Chief Security Officer, CGI
After over 36 years in the U.S. government, including the military, serving in a variety of senior-level intelligence and security roles, Stanley Sims was considering retirement. That is until George Schindler, president and CEO of CGI, approached him with a new mission — to help accelerate CGI’s ambitious growth strategy by transforming its enterprise security operations.
Sims accepted that mission. Over the last six years, his team worked to centralize and align CGI’s security program across operations in North America, Europe and Asia Pacific.
The team transitioned security operations from a federated model to a global and centralized one with common platforms and services. It also automated and virtualized this global approach, including connecting experts around the world to create 24/7 “follow the sun” delivery capabilities to monitor and combat cyber threats.
With this model in place, Sims said CGI’s security operations can easier be scaled while adhering to the highest levels of security standards across all the countries in which the company does business.
“Not only is Stan a sought-after coach and mentor by employees within CGI, he has become one of our most in-demand security experts by our clients given his depth of experience and service in the U.S. Army, the Department of Defense, and now at CGI,” Schindler said. “On behalf of the executive team at CGI, we are proud to call him a colleague, friend and role model not only for what he does, but for the integrity and passion he brings to our company and clients.”
In 2022, Sims and his team focus on continuing to optimize CGI’s global security operations through increased digitization and automation. As technologies and cyber threats continue to evolve and become more complex, digital and automation tools enable CGI to keep pace.
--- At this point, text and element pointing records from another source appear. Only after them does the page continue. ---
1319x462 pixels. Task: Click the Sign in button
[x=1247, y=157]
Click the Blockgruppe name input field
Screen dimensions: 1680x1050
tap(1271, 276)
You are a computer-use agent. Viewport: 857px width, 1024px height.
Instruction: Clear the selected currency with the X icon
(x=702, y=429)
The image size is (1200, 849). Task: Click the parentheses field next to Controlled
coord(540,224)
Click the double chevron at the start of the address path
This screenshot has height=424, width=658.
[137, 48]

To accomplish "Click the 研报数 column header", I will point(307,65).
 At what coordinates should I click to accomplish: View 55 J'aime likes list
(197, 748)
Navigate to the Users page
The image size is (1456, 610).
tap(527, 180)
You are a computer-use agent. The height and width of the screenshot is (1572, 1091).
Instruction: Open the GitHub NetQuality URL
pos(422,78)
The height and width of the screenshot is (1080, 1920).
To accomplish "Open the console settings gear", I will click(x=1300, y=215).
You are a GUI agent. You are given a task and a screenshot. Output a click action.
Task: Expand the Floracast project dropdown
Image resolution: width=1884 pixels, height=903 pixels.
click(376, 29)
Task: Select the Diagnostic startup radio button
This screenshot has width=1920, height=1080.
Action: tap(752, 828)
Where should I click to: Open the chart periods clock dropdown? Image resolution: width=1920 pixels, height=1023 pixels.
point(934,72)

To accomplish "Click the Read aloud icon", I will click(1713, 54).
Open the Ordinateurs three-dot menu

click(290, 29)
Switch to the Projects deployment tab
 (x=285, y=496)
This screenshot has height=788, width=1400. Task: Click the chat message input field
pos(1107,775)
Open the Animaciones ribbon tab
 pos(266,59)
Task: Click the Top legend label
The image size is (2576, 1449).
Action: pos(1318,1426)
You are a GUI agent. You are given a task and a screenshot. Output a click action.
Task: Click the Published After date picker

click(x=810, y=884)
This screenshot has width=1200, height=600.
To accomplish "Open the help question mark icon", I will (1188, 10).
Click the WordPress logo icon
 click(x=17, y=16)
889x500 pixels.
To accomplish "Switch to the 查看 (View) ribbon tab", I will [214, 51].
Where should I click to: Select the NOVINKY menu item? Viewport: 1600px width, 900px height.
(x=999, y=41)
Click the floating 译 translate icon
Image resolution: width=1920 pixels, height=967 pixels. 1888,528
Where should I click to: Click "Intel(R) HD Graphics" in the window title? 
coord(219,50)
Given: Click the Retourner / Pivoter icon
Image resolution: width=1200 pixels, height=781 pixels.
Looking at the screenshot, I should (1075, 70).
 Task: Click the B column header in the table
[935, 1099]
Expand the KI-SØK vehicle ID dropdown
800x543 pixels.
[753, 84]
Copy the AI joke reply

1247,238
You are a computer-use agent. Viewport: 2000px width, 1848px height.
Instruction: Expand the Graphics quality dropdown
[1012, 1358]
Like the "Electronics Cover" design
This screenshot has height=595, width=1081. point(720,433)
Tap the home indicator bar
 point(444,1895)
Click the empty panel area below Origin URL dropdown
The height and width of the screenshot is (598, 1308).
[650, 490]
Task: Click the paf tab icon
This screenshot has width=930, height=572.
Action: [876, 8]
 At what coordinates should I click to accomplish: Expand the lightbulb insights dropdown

Just as the organization advises its clients to make ongoing investments in mitigating security risks and driving operational efficiencies, CGI does the same as a company.
“Security should be baked in, not bolted on,” Sims said. “It should never be an afterthought. Rather, it needs to be embedded, from the start, into everything. With this mindset, you can endeavor to stay on top of security threats versus trying to play catch-up as they continuously evolve.”